[Feature Request] Allow the OpenSearch source plugin to shut down the Data Prepper pipeline #2944

kartg · 2023-06-27T17:47:34Z

Is your feature request related to a problem? Please describe.
Hello! We're working on changing the opensearch-migrations tooling so our data migration implementation uses Data Prepper instead of Logstash. We will be leveraging the newly minted OpenSearch/ElasticSearch source plugin for this.

Since this is a pull-based plugin, there is a finite set of data that needs to be ingested. Once all of the data has been processed, our expectation is that the Data Prepper pipeline would shut itself down based on a signal from the source plugin. This is similar to how pull-based plugins function in Logstash.

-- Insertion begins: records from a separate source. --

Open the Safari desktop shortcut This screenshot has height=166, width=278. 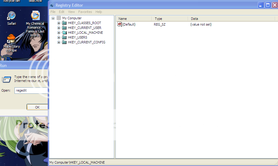point(11,16)
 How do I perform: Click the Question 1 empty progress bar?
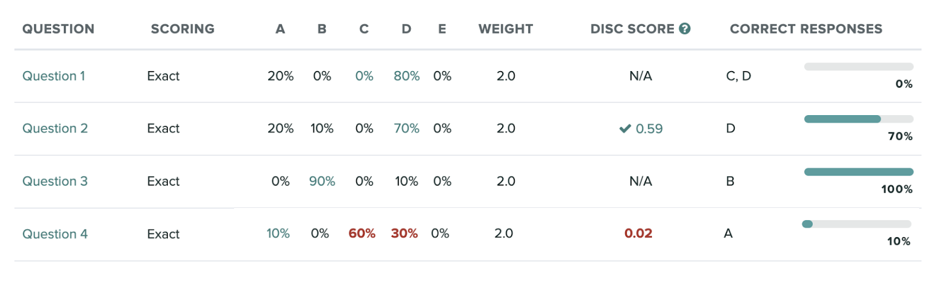tap(859, 67)
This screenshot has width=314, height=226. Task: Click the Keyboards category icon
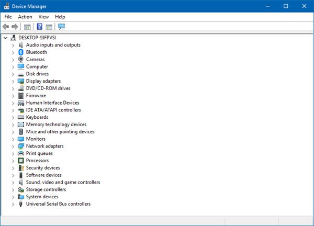pos(21,117)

However, Data Prepper does not currently operate this way. The pipeline/process continues to stay alive (though the source plugin is not pulling any more data) until the caller terminates it or shuts it down via APIs.

Describe the solution you'd like
Once a pull-based source plugin has completed ingesting all data, it should signal to the Data Prepper pipeline, and the pipeline should shut itself down.

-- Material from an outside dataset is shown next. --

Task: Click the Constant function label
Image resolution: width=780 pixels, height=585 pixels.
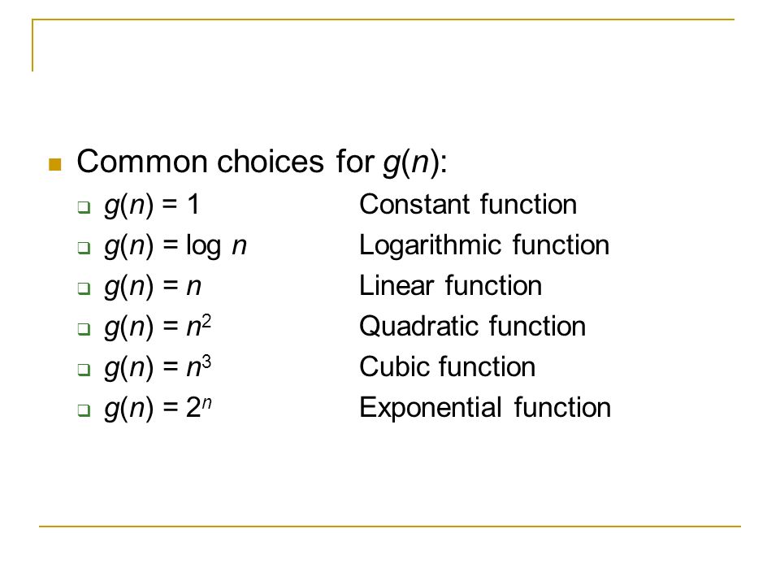Action: point(468,205)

Describe alternatives you've considered (Optional)
An alternative approach would be to have the pipeline / source plugin signal externally (to the caller) that all data has been processed. The caller can then invoke the Data Prepper shutdown API to stop the process.

Additional context
N/A

graytaylor0 · 2023-06-27T23:15:06Z

Thanks for creating this issue @kartg!

While the implementation to shut down pipelines from notifications from sources would be abstracted from the opensearch source, as far as the OpenSearch source is concerned, what do you think the appropriate behavior would be?

My proposal would be to have a configurable value for the number of consecutive times the OpenSearch source has attempted to acquire an index with nothing being returned. The current behavior is to wait 30 seconds if no indices are found before attempting to acquire an index again, which would also run the partition supplier to pick up new indices. The location where this happens is here (

data-prepper/data-prepper-plugins/opensearch-source/src/main/java/org/opensearch/dataprepper/plugins/source/opensearch/worker/PitWorker.java

Line 77 in 05d229a

Thread.sleep(STANDARD_BACKOFF_MILLIS);

).

The config could be added to the scheduling config (naming needs some work on the parameter)

scheduling:
   shutdown_after_no_indices_found_count: 3

This would mean that if the OpenSearch source does not get any indices to process after 3 attempts (roughly 1 min 30 seconds), then it would issue a shutdown of the pipeline with whatever mechanism is supported for that.

We could also consider nesting the shutdown for future additions, such as

scheduling:
   shutdown:
       after_no_indices_found_count: 3
       # conditionally shut down with conditional expressions
       when: "/some_key == DONE"
       # shut down at a certain time
       shutdown_time: "2023-06-28T22:01:30.00Z"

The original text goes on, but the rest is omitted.